Formal discussant Daniel G. Stover, MD, of The Ohio State University Comprehensive Cancer Center, said the SONIA and PALMIRA trials raised several questions. Can CDK4/6 inhibitors be personalized and differentiated? Can patients delay treatment with these agents? Should all patients receive a CDK4/6 inhibitor as part of first-line therapy? Can a subset of patients be treated with endocrine therapy alone? Are all CDK4/6 inhibitors identical?
Daniel G. Stover, MD
“Initially, we thought these agents were interchangeable, but subsequent evidence from other clinical trials with different designs suggests they may not be,” stated Dr. Stover. “However, as yet, we do not have head-to-head studies that can guide therapy selection for our patients.”
Another point made by Dr. Stover is that fulvestrant may not be the optimal second-line therapy. “A growing menu of molecularly directed or nonmolecularly directed second-line therapies are becoming available. It’s unclear whether fulvestrant, which was appropriate at the time the study was designed, would still hold up with other therapies in play,” he noted.

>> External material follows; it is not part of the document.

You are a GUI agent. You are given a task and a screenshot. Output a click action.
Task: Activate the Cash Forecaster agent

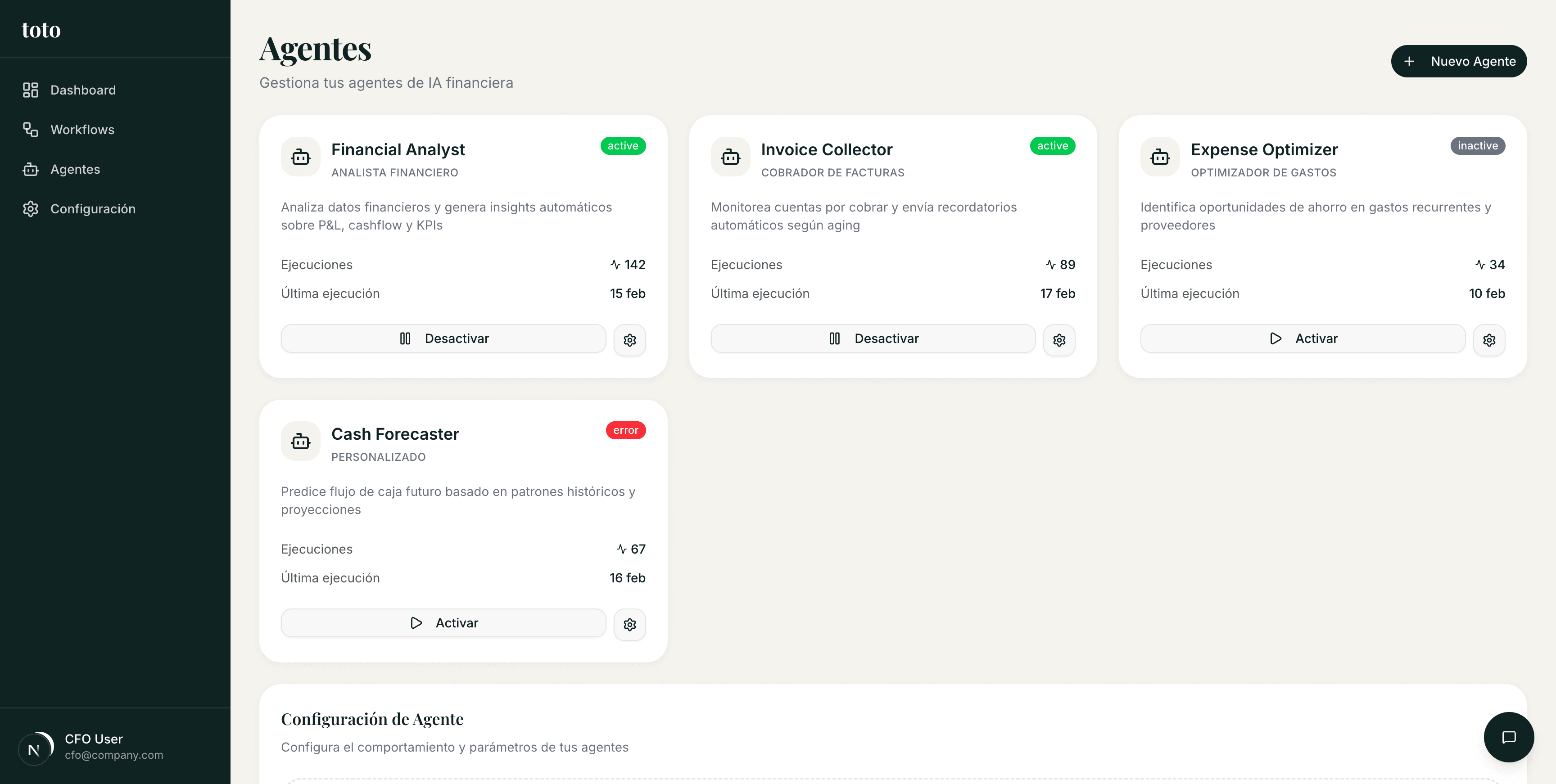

“We have a limited signal [from these trials] as to which patients can delay CDK4/6 inhibitor therapy. One of the exciting things to think about is identifying who may be the very good–risk patients who can delay treatment with a CDK4/6 inhibitor. For most patients, endocrine therapy plus a CDK4/6 inhibitor is still the appropriate treatment. However, I would argue that we need additional biomarkers [for patient selection], be it RNA-based biomarkers, novel PET imaging, or perhaps circulating tumor DNA dynamics,” Dr. Stover commented.
DISCLOSURE: Dr. Stover has received research funding from Novartis and NeoGenomics Laboratories.